Objective => Copy the lines of the listing below word for word, from its first line through the line that contains "[x=746, y=24]", inclusive.
## START Supplied data
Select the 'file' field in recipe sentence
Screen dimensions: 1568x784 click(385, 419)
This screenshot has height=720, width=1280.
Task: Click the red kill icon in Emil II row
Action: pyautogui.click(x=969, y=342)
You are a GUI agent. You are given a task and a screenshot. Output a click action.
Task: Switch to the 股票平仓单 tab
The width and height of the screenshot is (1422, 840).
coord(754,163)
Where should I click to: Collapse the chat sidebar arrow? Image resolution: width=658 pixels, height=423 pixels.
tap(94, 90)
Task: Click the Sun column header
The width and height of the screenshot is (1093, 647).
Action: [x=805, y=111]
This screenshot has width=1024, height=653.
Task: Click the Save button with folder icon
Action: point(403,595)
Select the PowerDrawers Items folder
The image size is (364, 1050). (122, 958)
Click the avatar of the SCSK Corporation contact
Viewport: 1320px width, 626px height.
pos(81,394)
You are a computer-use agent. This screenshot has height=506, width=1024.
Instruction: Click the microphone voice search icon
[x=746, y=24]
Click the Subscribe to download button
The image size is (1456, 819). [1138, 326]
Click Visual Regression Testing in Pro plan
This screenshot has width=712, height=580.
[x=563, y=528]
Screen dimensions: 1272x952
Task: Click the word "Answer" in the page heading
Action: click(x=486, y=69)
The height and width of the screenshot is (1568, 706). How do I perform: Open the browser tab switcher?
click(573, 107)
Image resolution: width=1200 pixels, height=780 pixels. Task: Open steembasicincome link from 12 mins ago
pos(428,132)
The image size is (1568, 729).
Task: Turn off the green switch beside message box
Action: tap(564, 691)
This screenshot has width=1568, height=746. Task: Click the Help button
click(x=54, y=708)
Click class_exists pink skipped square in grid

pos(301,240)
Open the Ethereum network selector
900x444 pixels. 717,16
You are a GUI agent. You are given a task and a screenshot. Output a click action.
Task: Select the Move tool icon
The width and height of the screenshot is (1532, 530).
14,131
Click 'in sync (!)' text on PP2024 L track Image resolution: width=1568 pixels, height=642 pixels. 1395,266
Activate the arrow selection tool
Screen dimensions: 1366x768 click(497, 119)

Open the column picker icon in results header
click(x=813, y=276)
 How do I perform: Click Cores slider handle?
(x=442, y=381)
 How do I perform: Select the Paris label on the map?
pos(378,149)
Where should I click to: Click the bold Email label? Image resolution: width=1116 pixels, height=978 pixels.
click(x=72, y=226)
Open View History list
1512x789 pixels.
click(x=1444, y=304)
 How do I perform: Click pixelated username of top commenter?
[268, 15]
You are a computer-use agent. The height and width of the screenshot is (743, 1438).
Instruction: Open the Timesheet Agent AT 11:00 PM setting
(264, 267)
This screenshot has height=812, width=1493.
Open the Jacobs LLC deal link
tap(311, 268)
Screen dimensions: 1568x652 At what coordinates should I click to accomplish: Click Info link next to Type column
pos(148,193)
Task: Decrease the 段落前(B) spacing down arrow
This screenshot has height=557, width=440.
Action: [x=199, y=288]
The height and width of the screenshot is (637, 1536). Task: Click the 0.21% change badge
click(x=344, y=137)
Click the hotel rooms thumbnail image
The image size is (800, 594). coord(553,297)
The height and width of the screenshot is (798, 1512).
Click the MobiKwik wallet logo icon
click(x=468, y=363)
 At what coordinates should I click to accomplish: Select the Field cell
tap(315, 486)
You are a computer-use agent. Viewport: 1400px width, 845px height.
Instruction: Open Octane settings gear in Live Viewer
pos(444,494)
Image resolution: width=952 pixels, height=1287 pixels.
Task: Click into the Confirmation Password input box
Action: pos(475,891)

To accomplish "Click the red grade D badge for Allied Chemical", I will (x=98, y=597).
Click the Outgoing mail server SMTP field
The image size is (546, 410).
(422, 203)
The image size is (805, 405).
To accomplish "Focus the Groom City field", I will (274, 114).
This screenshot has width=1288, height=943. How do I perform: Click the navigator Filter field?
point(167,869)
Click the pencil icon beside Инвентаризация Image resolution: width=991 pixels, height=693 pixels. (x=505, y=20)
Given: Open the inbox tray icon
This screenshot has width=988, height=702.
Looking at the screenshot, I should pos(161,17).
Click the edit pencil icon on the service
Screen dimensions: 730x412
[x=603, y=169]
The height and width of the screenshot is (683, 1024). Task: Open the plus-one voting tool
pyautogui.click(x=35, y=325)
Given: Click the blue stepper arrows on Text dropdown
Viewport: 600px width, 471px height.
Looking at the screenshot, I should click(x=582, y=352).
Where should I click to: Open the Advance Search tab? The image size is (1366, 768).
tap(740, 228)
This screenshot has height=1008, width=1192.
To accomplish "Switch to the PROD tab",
## END Supplied data
Answer to this exercise =>
Select the 'file' field in recipe sentence
Screen dimensions: 1568x784 click(385, 419)
This screenshot has height=720, width=1280.
Task: Click the red kill icon in Emil II row
Action: pyautogui.click(x=969, y=342)
You are a GUI agent. You are given a task and a screenshot. Output a click action.
Task: Switch to the 股票平仓单 tab
The width and height of the screenshot is (1422, 840).
coord(754,163)
Where should I click to: Collapse the chat sidebar arrow? Image resolution: width=658 pixels, height=423 pixels.
tap(94, 90)
Task: Click the Sun column header
The width and height of the screenshot is (1093, 647).
Action: [x=805, y=111]
This screenshot has width=1024, height=653.
Task: Click the Save button with folder icon
Action: point(403,595)
Select the PowerDrawers Items folder
The image size is (364, 1050). (122, 958)
Click the avatar of the SCSK Corporation contact
Viewport: 1320px width, 626px height.
pos(81,394)
You are a computer-use agent. This screenshot has height=506, width=1024.
Instruction: Click the microphone voice search icon
[x=746, y=24]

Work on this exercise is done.